Afghan poll audit starts after Taliban raid airport

Afgan attack

Afghanistan today began a massive audit of 8.1 million ballots cast in the run-off round of its controversial presidential vote
Afgan attackKabul: Afghanistan today began a massive audit of 8.1 million ballots cast in the run-off round of its controversial presidential vote, hours after a brazen Taliban raid on Kabul’s airport.

The audit is aimed at reversing a destabilising political crisis that has threatened to widen the country’s ethnic fissures as foreign troops prepare to withdraw after more than a decade of war.

Some 23,000 ballot boxes are being transported by the Afghan army and NATO forces to the capital, where they will be examined at 100 verification stations.

“The audit will take two to three weeks, we are planning to form hundreds of teams for this audit,” Ahmad Yousuf Nuristani, chief of the Independent Election Commission told a press conference.

“I hope both candidates accept the results this time after the overall audit,” he added.

The move was agreed upon by the two rival presidential contenders, Abdullah Abdullah and Ashraf Ghani, following a deal brokered by US Secretary of State John Kerry.

US President Barack Obama today hailed the “courage” of the two candidates, as well as Kerry’s efforts in breaking the deadlock.

“This progress will honour both candidates who have put the interests of a united Afghanistan first, the millions of Afghans who defied threats in order to vote, and the service of our troops and civilians who have sacrificed so much,” he said in a statement from the White House.

Former foreign minister Abdullah, who blamed fraud for putting him behind Ghani in preliminary results, added his team would be following the process carefully.

“Both teams have agreed for the thorough and serious audit of the votes, and we firmly stand on our commitment to the people that the clean votes will be separated from the unclean ones,” he said.

The impasse over the vote to succeed President Hamid Karzai has raised fears of a return to the ethnic violence of the 1990s.

Abdullah — who says he already suffered one stolen election at Karzai’s hands in 2009 — is half-Tajik while Ghani is from the majority Pashtun community, as are the Taliban.

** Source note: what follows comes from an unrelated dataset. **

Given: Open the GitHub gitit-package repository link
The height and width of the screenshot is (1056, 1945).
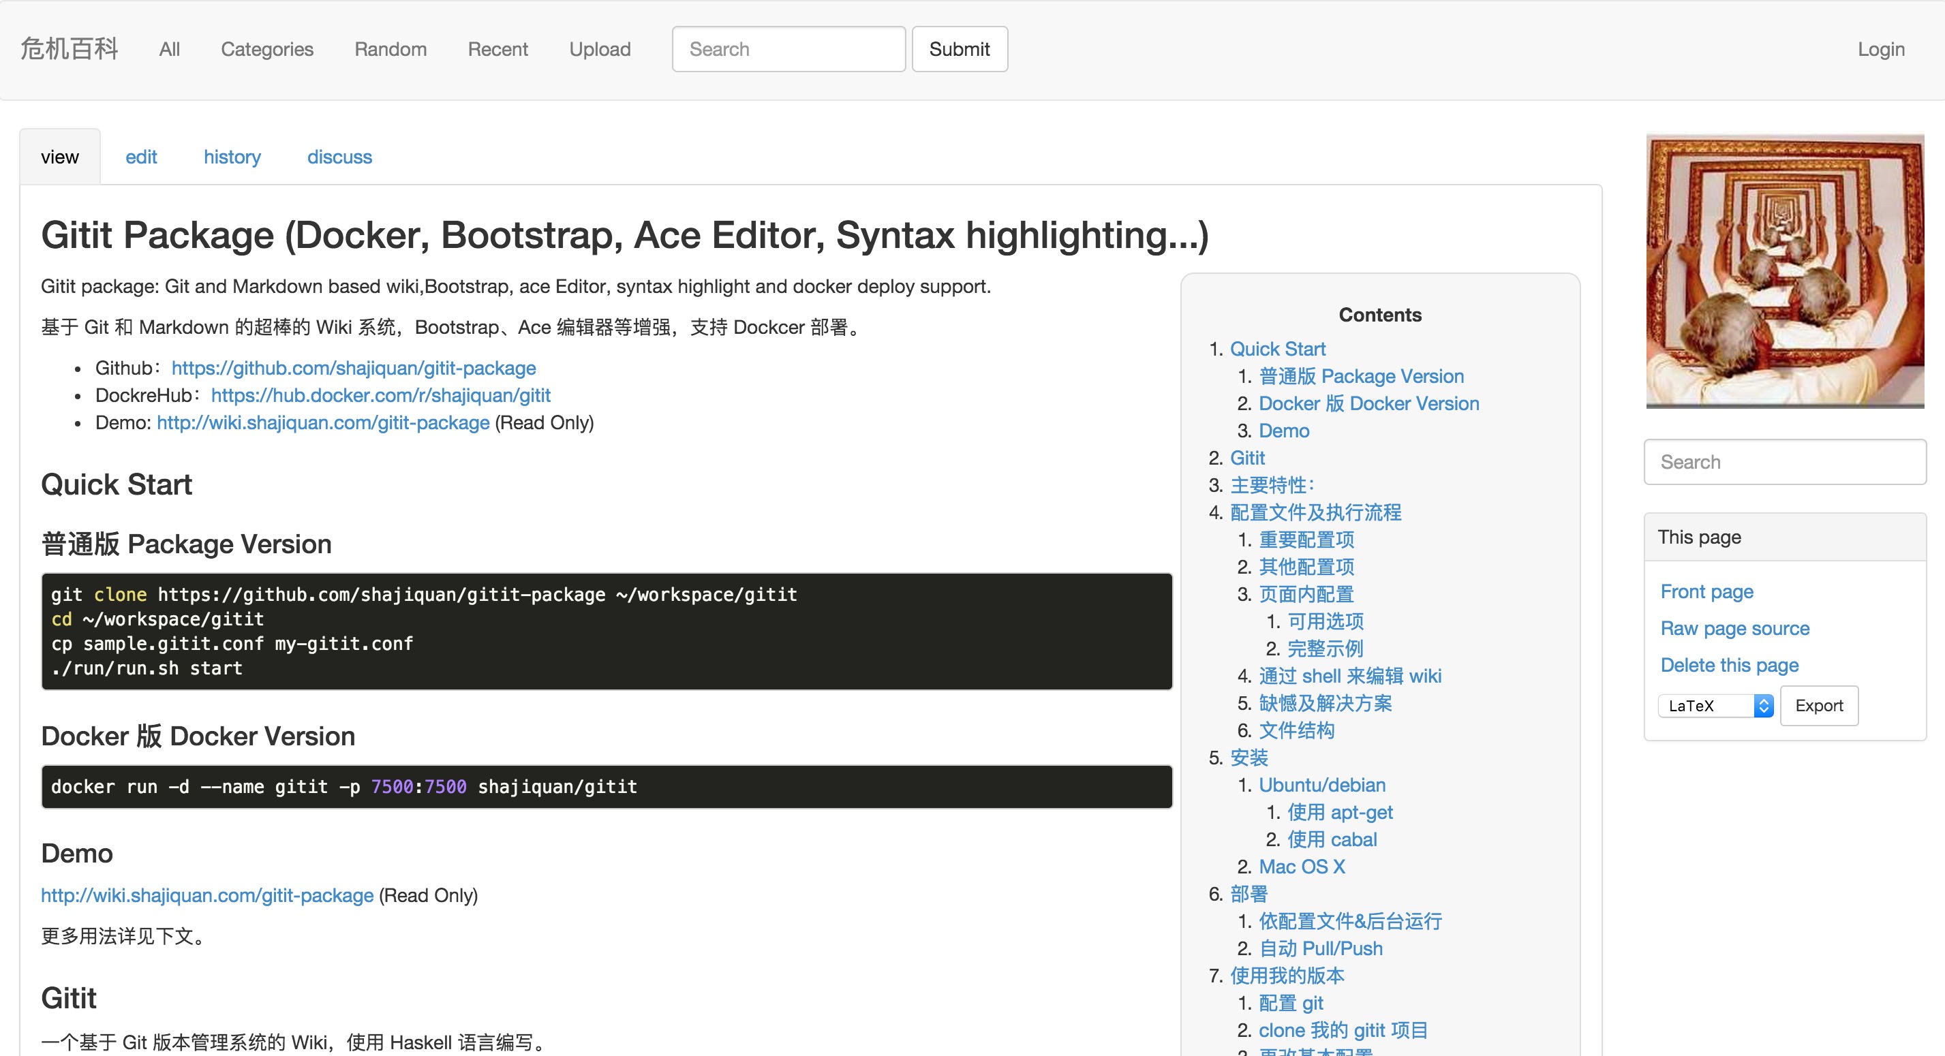Looking at the screenshot, I should (x=353, y=368).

Every one of the 8.1 million votes cast in the run-off election will be checked for signs of fraud in a painstaking process in Kabul.

NATO’s International Security Assistance Force (ISAF) — whose main Kabul compound lies next to the civilian airport — is providing air transport for some 40 per cent of the votes.

The deal followed weeks of fruitless diplomatic efforts and paves the way for a government of national unity, including a role for the losing side.

Auditing began just hours after Afghan security officials put an end to a Taliban siege of Kabul’s airport in the militants’ latest attempt to steal the initiative amid the power struggle.